どれ程彼に逢う事を待ち望んだだろう。どれ程彼に逢う事を拒んできただろう。
どれ程逃げた事を後悔してきただろう。


しかし、こんなに姿形の変わったあたしを何故こんなにも疑い無くあたしだとわかったのだろう? シュライクの奴……。あんだけ口止めしたのに言っちゃったの?咄嗟に家を飛び出してきちゃったけど、また引き返してシュライクを問い詰めた。けど、シュライクは特に余計な事は言っておらず、ゼファ自身があたしの一部始終をこの9年間色々と調べ上げていたのだ。ただひたすらあたしの死を認めず、あたしの帰りを待ちながら……。


それは凄く嬉しかった。でも凄く悲しかった。あなたはどんな気持ちで9年も待ってたの……?

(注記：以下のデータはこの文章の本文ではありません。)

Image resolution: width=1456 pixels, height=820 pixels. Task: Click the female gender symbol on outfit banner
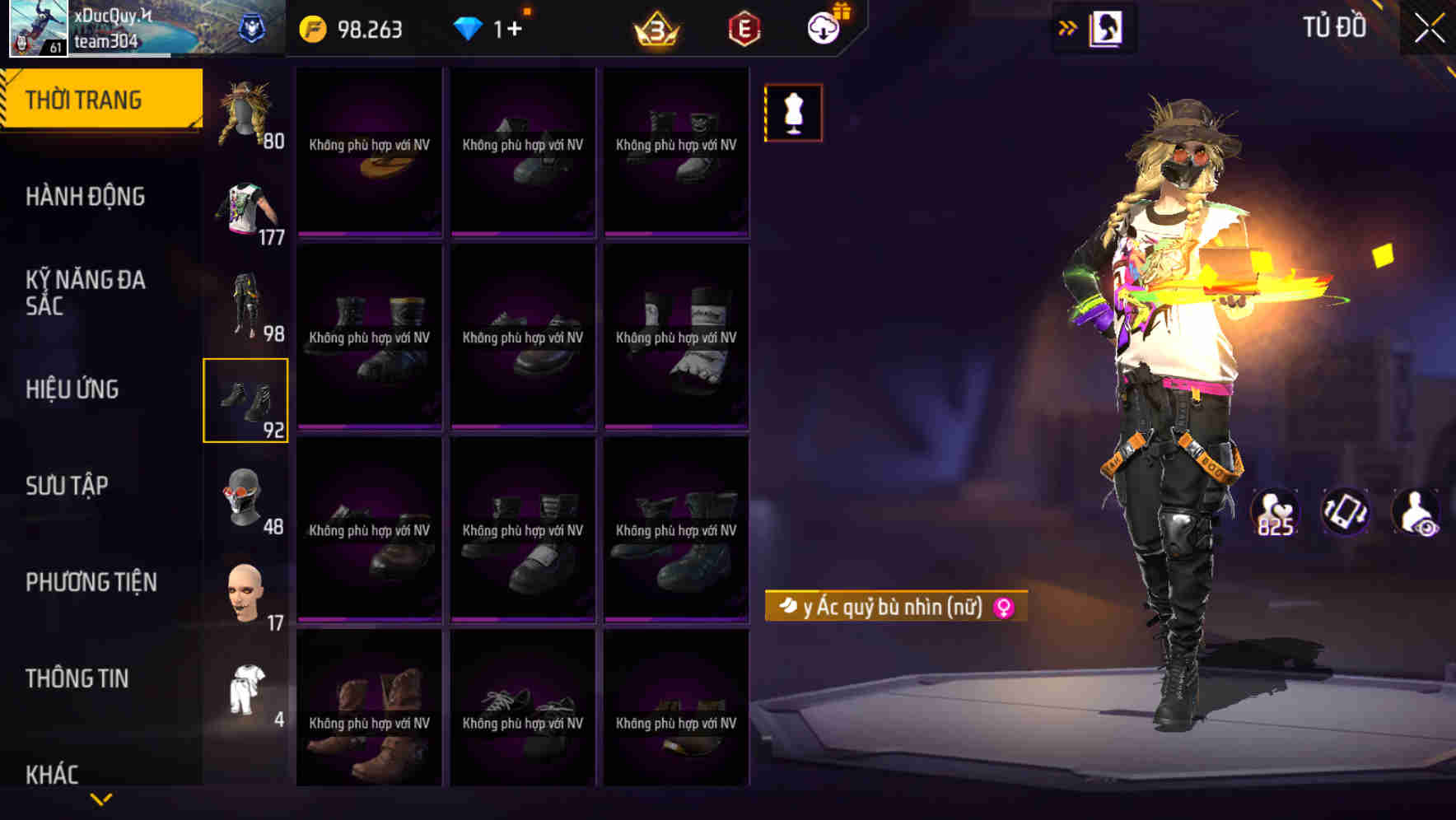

ゼファは帰ろうと言ってあたしの手を引き、シュライクの家を後にした。


「………ゼファ…。離して……」
「嫌だ」
「痛いから離して……」
「嫌だ」
「………あたしを怒らないの?」
「なんで怒る必要があるんだよ?」
「だって……勝手に死んだし。勝手にどっか行ったし…」
「もうお前に待たされんの慣れてっから怒る気も起きねぇんだよ」



やかましかったり、ぶっきらぼうだったり、昔と全く変わらないままの ゼファなのに……。前よりも長い銀髪にしなくなった黒髪。少し高くなった肩の位置。心なしか広くなった様に感じる背中。後ろから見る姿はまるで別人の様だった。